Dive Brief:
- The CMS rolled out $10 billion in rural health funding to states last week in the first distribution of federal dollars meant to keep rural hospitals afloat amid the Trump administration’s cuts to healthcare funding.
- States, which submitted applications for funding in November, received an average of $200 million for 2026 to expand rural care access, strengthen workforces, and modernize facilities and technology, according to the CMS. A new Office of Rural Health Transformation inside the agency will oversee the program, which will allocate a total of $50 billion to states through 2030.
- Half of the funding for 2026 was distributed equally to all 50 states, while the remaining amounts were allocated at the CMS’ discretion based on states’ rurality and proposed plans for the funds. Texas, Alaska and California received the most money, while New Jersey, Connecticut and Rhode Island received the least.
Dive Insight:
The Rural Health Transformation program was a last minute add-on to President Donald Trump’s “One Big Beautiful Bill,” created in order to win over a handful of Republican holdouts who worried the spending package passed into law last summer included too many cuts to the Medicaid safety-net insurance program.
The rollout of the fund was quick: The program was announced in July and applications opened in September. Weeks before applications were due, experts told Healthcare Dive the broad intention of the funds left more questions than answers about the program. Moreover, the $50 billion tranche is inadequate in the face of other cuts in the GOP’s budget bill — one estimate pegs the losses to rural hospitals as a result of the package at $137 billion over the next decade.
Still, the Trump administration touted the program last week, with CMS Administrator Dr. Mehmet Oz calling the awards an “extraordinary milestone for rural health” in a statement.
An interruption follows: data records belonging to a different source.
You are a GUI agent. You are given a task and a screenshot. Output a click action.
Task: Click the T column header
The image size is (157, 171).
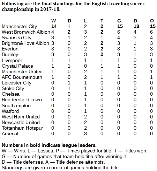[x=102, y=21]
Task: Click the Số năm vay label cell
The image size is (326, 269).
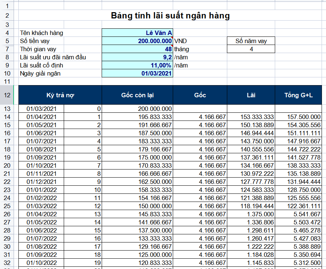Action: [251, 41]
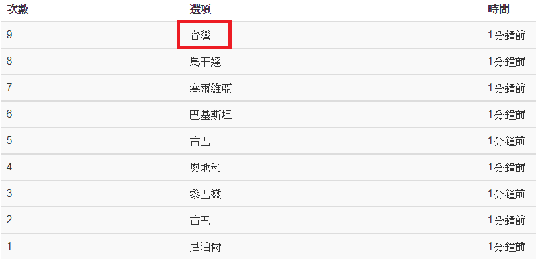Click the 選項 column header

201,9
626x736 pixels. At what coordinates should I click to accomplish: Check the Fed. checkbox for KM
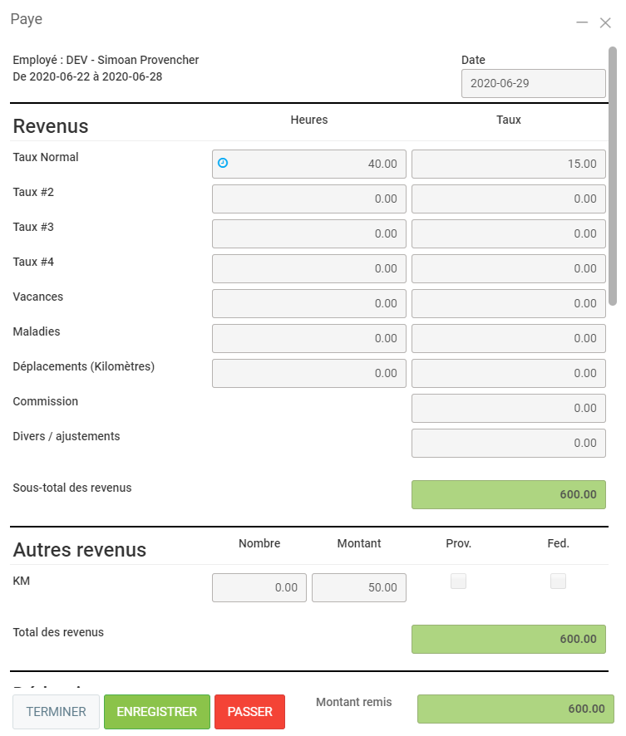coord(558,581)
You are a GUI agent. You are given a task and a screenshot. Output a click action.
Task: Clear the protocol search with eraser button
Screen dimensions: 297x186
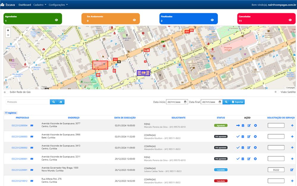(61, 102)
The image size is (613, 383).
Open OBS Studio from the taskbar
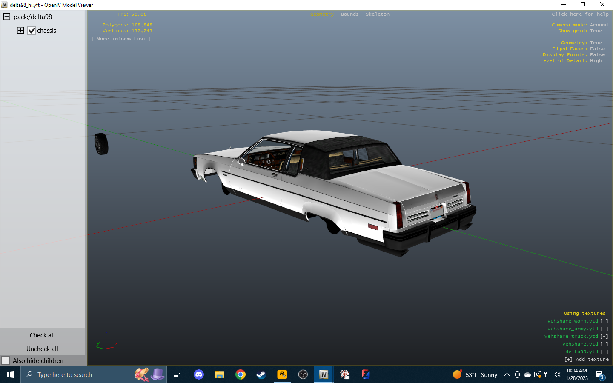[x=303, y=374]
To successfully receive funding, states must have submitted plans to the CMS tied to one of the fund’s five goals: promoting preventive care and chronic disease management, improving rural providers’ efficiency and financial sustainability, recruiting and retaining rural healthcare workers, developing more flexible and value-based payment models, and improving access to technology like digital health tools.
States do not have to allocate money only to hospitals in order to receive funding, according to the CMS. States are also not allowed to send money to hospitals to pay directly for clinical services that could be reimbursed by another form of health coverage.
Texas received $281 million for 2026, the most of any state. In an abstract for its funding application, the state said it would use the money to add more than 1,000 rural health professionals, develop wellness and nutrition programs, and “elevate technology” in rural health.
New Jersey, by contrast, received the smallest award of any state, at $147 million. The state has few rural counties, but said in its application it would use the money to support rural health recruitment, fund essential behavioral health providers and encourage regional technology partnerships.
Rural healthcare access has been steadily declining in the U.S. More than 100 rural hospitals have closed in the past decade, and more than one-third of all rural hospitals are at risk of closing, according to the nonprofit Center for Healthcare Quality and Payment Reform.
Medicaid cuts in the “Big Beautiful Bill” are expected to have a significant impact on providers caring for rural and underserved communities, which generally rely more heavily on reimbursement from the program.